• GIVEN TEXT:
▽

Add another lawsuit to downtown Chicago’s beleaguered office sector.
Commerz Real AG, which owns the 25-story National building at 125 South Clark Street, is filing an eviction suit against WeWork, seeking more than $360,000 in rent and other damages, Crain’s reported. WeWork, one of the largest providers of coworking space, had been leasing roughly 112,000 square feet across four floors at the site since 2015 and is under contract through 2033.
With the lawsuit, Commerz aims to formally retake possession of the space. WeWork shut down operations at 125 South Clark and 39 other locations nationwide as part of a company effort to cut costs.
“WeWork is in a valid lease agreement with a term ending in 2033,” a Commerz spokesman said in a statement. “Several rental payments are outstanding — which WeWork says it will not pay, nor continue to comply with their contractual obligations going forward. As a trustee, we act in the interests of the funds’ investors — private individuals — by filing the eviction lawsuit.”

△

• SOURCE DATA:
▽

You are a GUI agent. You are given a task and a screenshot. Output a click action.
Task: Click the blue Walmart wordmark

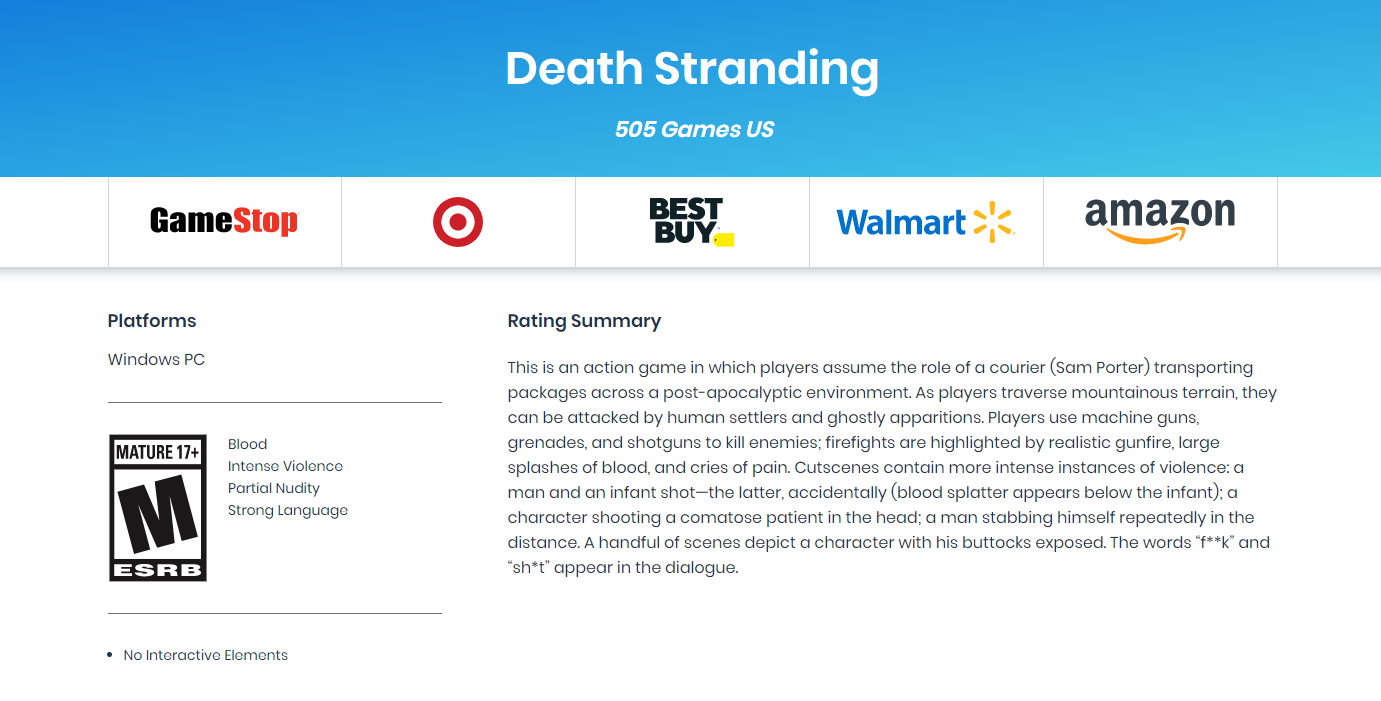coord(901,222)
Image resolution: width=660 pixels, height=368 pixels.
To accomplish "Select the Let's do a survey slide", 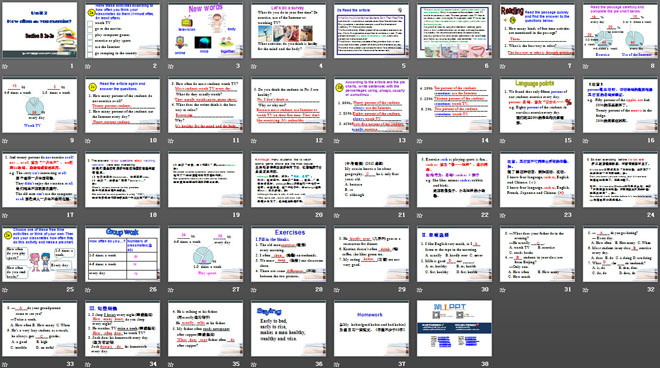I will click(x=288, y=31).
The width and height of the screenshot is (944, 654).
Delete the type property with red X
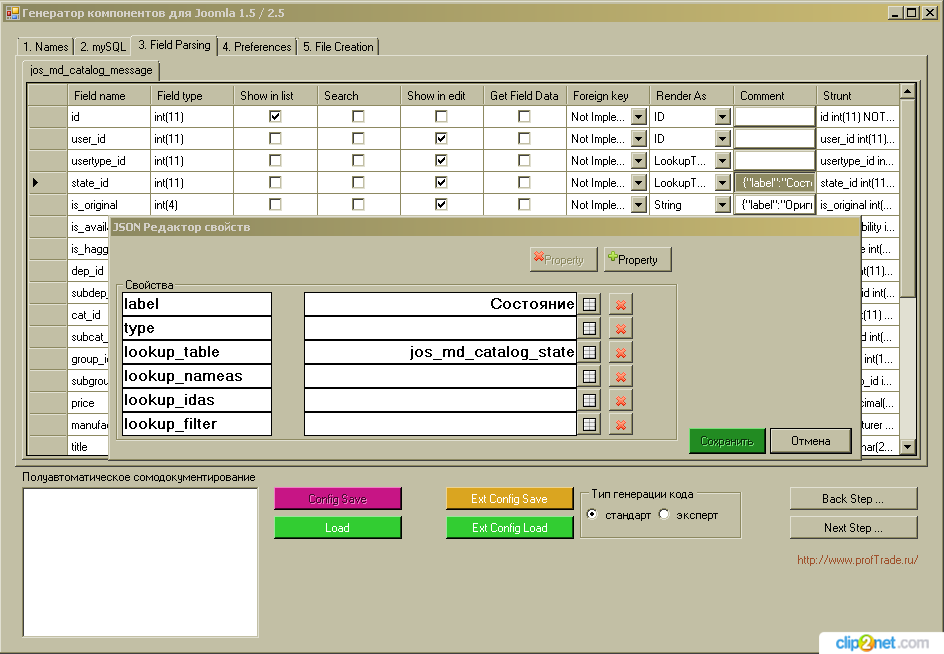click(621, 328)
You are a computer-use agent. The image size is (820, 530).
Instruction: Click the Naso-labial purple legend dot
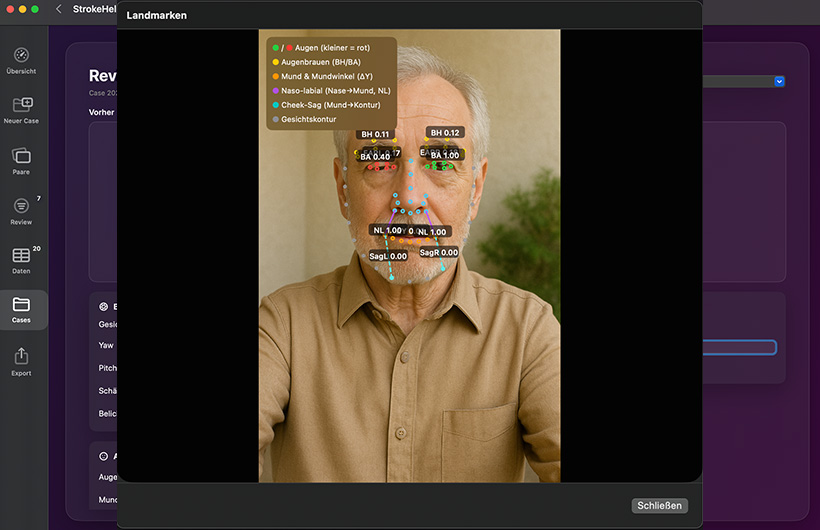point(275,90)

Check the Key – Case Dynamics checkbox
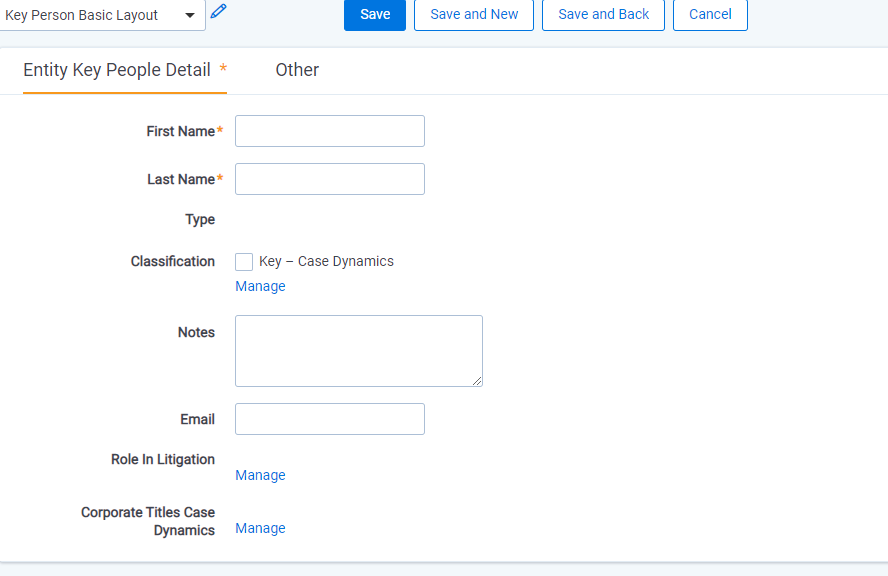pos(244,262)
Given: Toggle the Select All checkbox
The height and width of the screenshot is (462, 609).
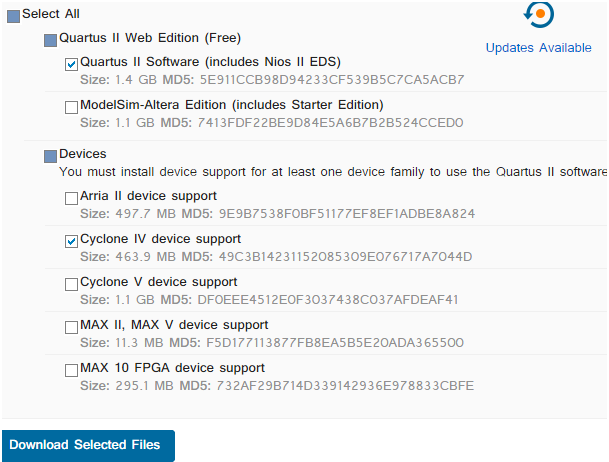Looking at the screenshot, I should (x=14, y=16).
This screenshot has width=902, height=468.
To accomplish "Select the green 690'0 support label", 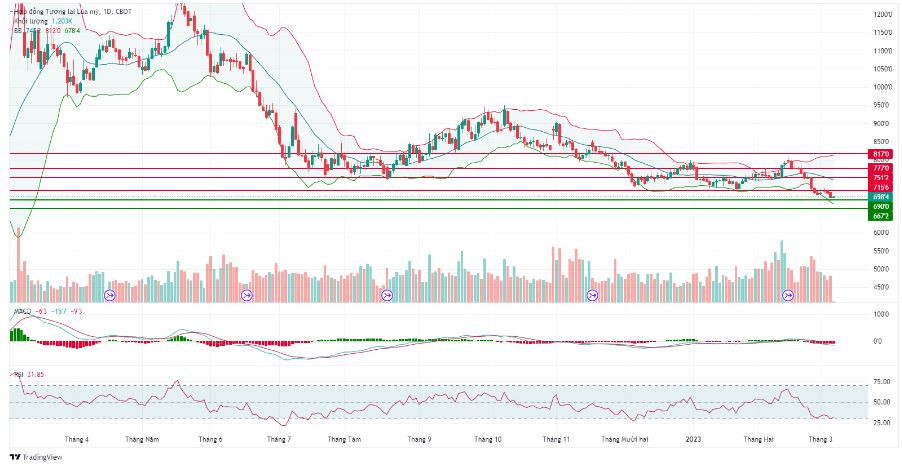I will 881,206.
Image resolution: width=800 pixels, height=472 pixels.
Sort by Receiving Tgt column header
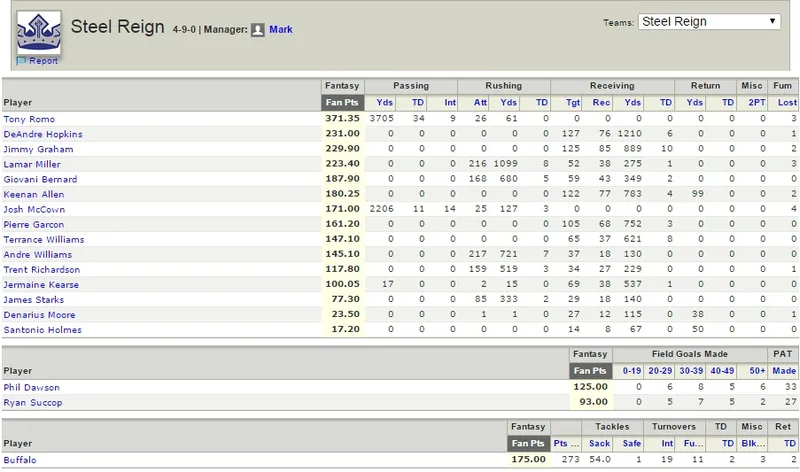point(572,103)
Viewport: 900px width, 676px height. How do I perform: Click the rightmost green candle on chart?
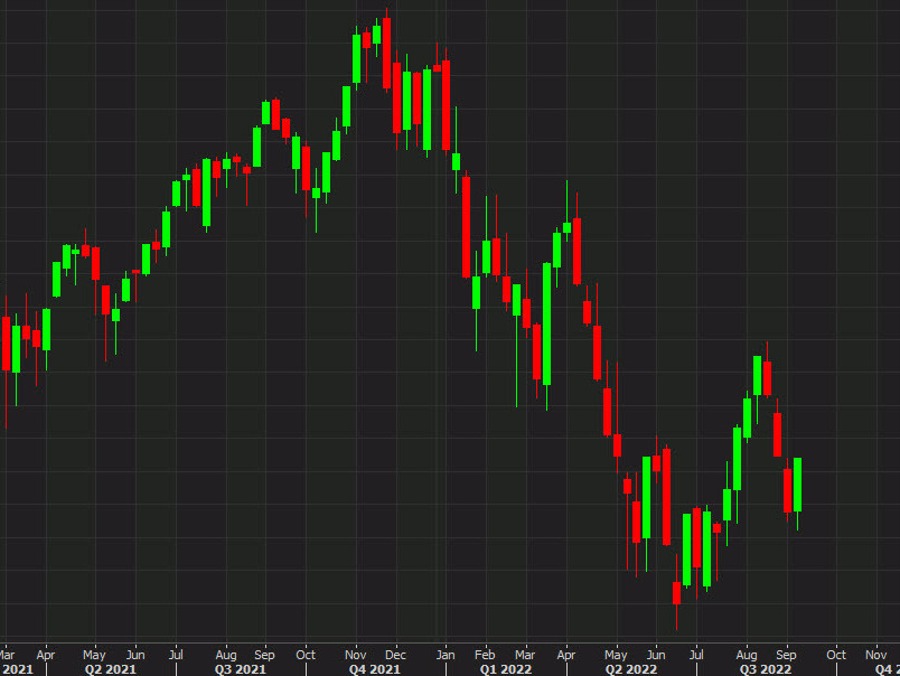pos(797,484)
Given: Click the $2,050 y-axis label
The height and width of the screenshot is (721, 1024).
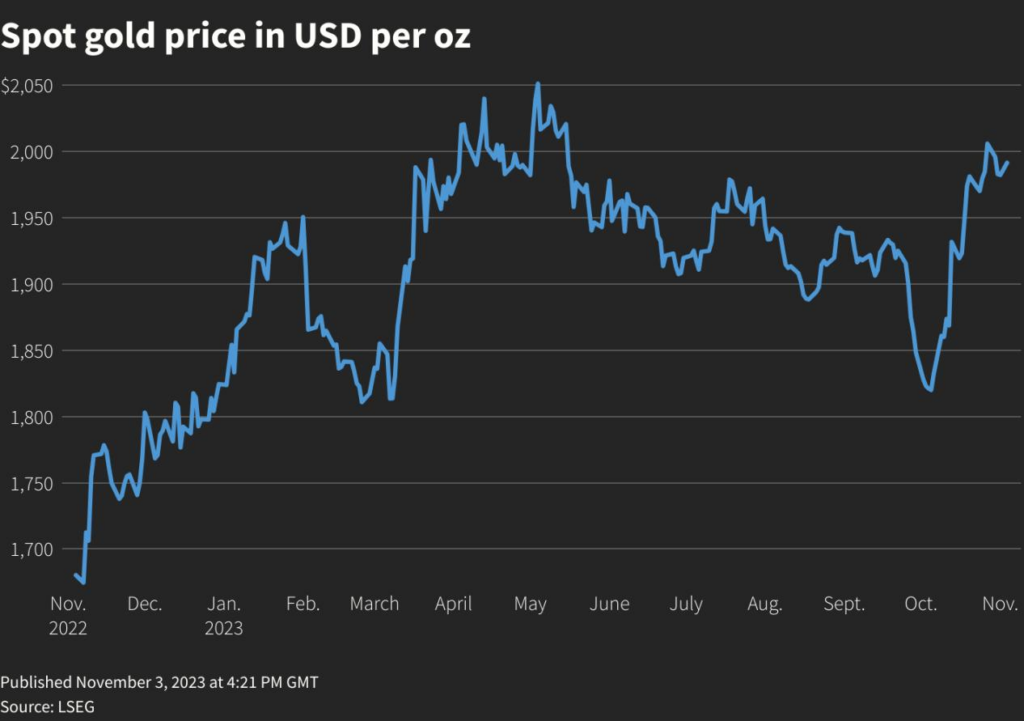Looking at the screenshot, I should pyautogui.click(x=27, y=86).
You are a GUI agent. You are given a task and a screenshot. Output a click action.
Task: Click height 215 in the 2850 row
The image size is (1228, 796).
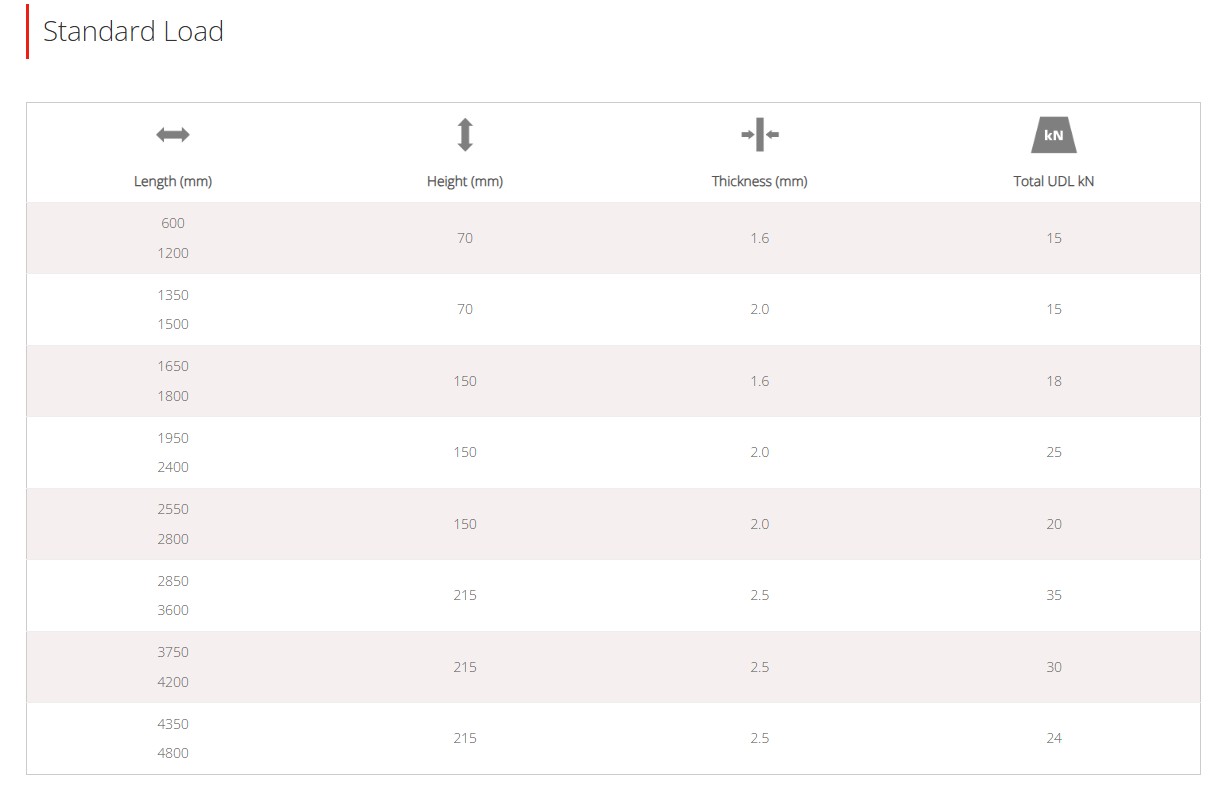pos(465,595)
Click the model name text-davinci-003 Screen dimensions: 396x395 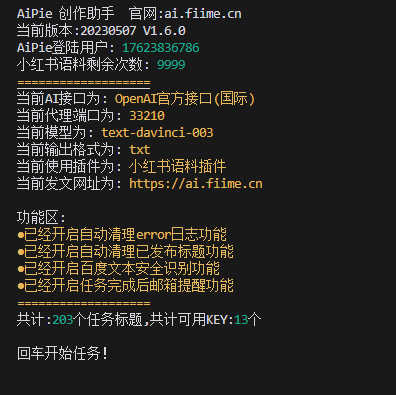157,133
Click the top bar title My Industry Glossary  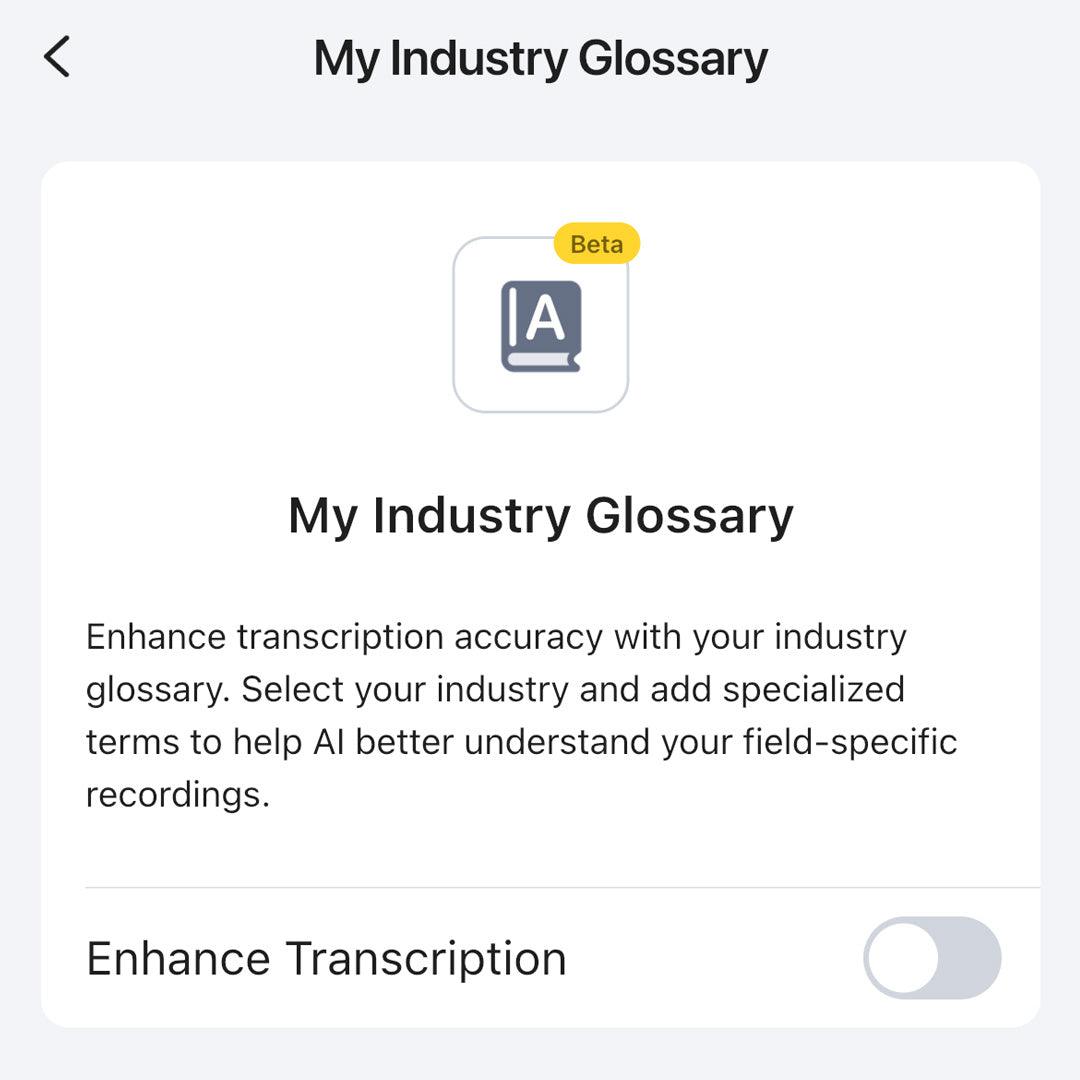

△

• EXERCISES:
**a.** Can you sum up the article about the WeWork eviction suit in two sentences?
**b.** Would you duplicate the stretch of the article about the WeWork eviction suit from "Add another lawsuit" through "to cut costs."?
The listing is separate material, unrelated to the article about the WeWork eviction suit.

• SOLUTIONS TO THE PROBLEMS:
**a.** Commerz Real AG, which owns the National building at 125 South Clark Street in downtown Chicago, is filing an eviction suit against WeWork that seeks more than $360,000 in rent and other damages and aims to formally retake the space. WeWork had leased roughly 112,000 square feet there under a contract running through 2033 but shut down operations at that site and 39 other locations to cut costs, and Commerz says several rental payments are outstanding.

**b.**
Add another lawsuit to downtown Chicago’s beleaguered office sector.
Commerz Real AG, which owns the 25-story National building at 125 South Clark Street, is filing an eviction suit against WeWork, seeking more than $360,000 in rent and other damages, Crain’s reported. WeWork, one of the largest providers of coworking space, had been leasing roughly 112,000 square feet across four floors at the site since 2015 and is under contract through 2033.
With the lawsuit, Commerz aims to formally retake possession of the space. WeWork shut down operations at 125 South Clark and 39 other locations nationwide as part of a company effort to cut costs.